Whose but his own? ingrate, he had of mee
All he could have; I made him just and right,
Sufficient to have stood, though free to fall.
Such I created all th' Ethereal Powers
And Spirits, both them who stood and them who faild;
Freely they stood who stood, and fell who fell.
Not free, what proof could they have givn sincere
Of true allegiance, constant Faith or Love,
Where onely what they needs must do, appeard,
Not what they would? what praise could they receive?
What pleasure I from such obedience paid,
When Will and Reason (Reason also is choice)
Useless and vain, of freedom both despoild,
Made passive both, had servd necessitie,
Not mee. They therefore as to right belongd,
So were created, nor can justly accuse
Thir maker, or thir making, or thir Fate,
As if predestination over-rul'd
Thir will, dispos'd by absolute Decree
Or high foreknowledge; they themselves decreed
Thir own revolt, not I: if I foreknew,
Foreknowledge had no influence on their fault,
Which had no less prov'd certain unforeknown.
So without least impulse or shadow of Fate,
Or aught by me immutablie foreseen,
They trespass, Authors to themselves in all
Both what they judge and what they choose; for so
I formd them free, and free they must remain,
Till they enthrall themselves: I else must change
Thir nature, and revoke the high Decree
Unchangeable, Eternal, which ordain'd
Thir freedom, they themselves ordain'd thir fall.
The first sort by thir own suggestion fell,
Self-tempted, self-deprav'd: Man falls deceiv'd
By the other first: Man therefore shall find grace,
The other none: in Mercy and Justice both,
Through Heav'n and Earth, so shall my glorie excel,
But Mercy first and last shall brightest shine.
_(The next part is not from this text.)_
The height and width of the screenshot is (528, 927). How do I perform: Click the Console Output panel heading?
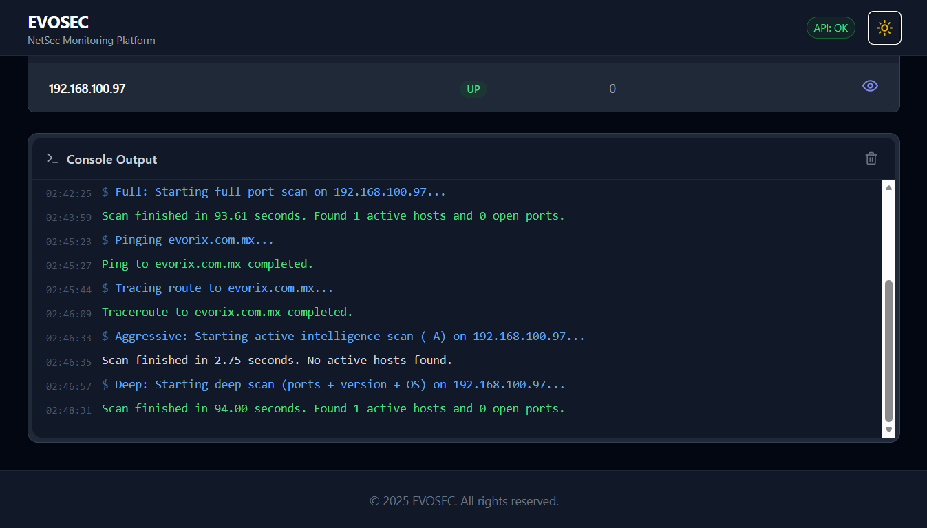(x=111, y=160)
Thus while God spake, ambrosial fragrance fill'd
All Heav'n, and in the blessed Spirits elect
Sense of new joy ineffable diffus'd:
Beyond compare the Son of God was seen
Most glorious, in him all his Father shon
Substantially express'd, and in his face
Divine compassion visibly appeerd,
Love without end, and without measure Grace,
Which uttering thus he to his Father spake:

O Father, gracious was that word which clos'd
Thy sovran sentence, that Man should find grace;
For which both Heav'n and Earth shall high extoll
Thy praises, with th' innumerable sound
Of Hymns and sacred Songs, wherewith thy Throne
Encompass'd shall resound thee ever blest.
For should Man finally be lost, should Man
Thy creature late so lov'd, thy youngest Son
Fall circumvented thus by fraud, though joynd
With his own folly? that be from thee farr,
That farr be from thee, Father, who art Judg
Of all things made, and judgest onely right.
Or shall the Adversarie thus obtain
His end, and frustrate thine, shall he fulfill
His malice, and thy goodness bring to naught,
Or proud return though to his heavier doom,
Yet with revenge accomplish't and to Hell
Draw after him the whole Race of mankind,
By him corrupted? or wilt thou thy self
Abolish thy Creation, and unmake,
For him, what for thy glorie thou hast made?
So should thy goodness and thy greatness both
Be questiond and blaspheam'd without defence.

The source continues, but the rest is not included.